The merger would catapult NYCB across the $50 billion asset threshold and establish NYCB's status as a systematically important financial institution, which changes its regulatory compliance requirements.
What does this mean for investment returns for NYCB shareholders? Fool analysts Gaby Lapera and John Maxfield discussed the implications of the deal . Listen to their full podcast by clicking here. A full transcript follows the video.
Gaby Lapera: Right, and just to throw in kind of a red herring, I've seen some kind of superficial analysis this week saying, "Oh, this is a bad deal because New York Community Bancorp is going to have to lower their dividend yield." That doesn't make this the reason that it might be a bad deal.
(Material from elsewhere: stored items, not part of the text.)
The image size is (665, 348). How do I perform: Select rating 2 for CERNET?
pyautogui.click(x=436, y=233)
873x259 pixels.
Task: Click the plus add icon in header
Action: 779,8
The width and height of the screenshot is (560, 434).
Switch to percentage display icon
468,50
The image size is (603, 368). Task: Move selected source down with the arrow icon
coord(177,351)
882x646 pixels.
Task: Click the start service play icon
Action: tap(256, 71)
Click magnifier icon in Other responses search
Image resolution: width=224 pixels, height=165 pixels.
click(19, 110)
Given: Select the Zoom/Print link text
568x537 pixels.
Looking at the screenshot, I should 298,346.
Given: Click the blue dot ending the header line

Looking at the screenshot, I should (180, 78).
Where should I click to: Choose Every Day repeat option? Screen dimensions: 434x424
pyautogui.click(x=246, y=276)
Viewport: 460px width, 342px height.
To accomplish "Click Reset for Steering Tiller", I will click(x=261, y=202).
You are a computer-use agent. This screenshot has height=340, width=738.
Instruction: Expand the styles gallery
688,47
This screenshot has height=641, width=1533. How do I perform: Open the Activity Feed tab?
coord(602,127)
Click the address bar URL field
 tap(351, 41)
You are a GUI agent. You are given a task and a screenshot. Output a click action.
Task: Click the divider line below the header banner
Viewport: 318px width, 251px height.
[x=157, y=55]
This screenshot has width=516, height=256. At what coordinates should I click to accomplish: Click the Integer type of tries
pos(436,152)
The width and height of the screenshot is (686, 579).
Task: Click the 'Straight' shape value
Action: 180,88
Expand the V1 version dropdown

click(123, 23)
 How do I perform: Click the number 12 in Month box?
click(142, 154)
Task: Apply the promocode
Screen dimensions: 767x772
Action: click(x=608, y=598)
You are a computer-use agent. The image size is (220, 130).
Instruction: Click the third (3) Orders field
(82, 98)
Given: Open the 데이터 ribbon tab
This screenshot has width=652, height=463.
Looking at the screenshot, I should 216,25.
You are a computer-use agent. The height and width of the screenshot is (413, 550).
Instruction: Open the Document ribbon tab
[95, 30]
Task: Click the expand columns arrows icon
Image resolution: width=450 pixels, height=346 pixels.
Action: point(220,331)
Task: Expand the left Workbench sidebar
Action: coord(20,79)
They were going to have to lower their dividend yield rate anyway because that's what they would have to do. They needed that money to acquire another bank.
John Maxfield: Yeah and the other thing to keep in mind is that -- and this is really where that change in the dividend policy came in -- is that New York Community Bancorp has been sitting at about $49 billion worth of assets for quite a while -- I think a year, two years. And it was preparing itself to cross that $50 billion threshold. And that $50 billion threshold when you're talking about banks is really important because that is the difference between a systematically important financial institution and a non-systematically important financial institution.
And once you cross that threshold, you have higher regulatory and compliance costs. And New York Community Bancorp is getting ready for those things and has now gone past that. Well, another consequence of being a systematically important financial institution is that the Federal Reserve now has the right to veto your capital allocation plans -- i.e., how much you want to distribute via dividend, how much in terms of your common stock you want to repurchase.
So now you New York Community Bancorp is in this position to where it used to be able to distribute as much money as it wanted, right? But now it can't because now you have the Federal Reserve sitting on top of it that's probably going to veto anything that it considers to be excessive in terms of the dividend payout ratio.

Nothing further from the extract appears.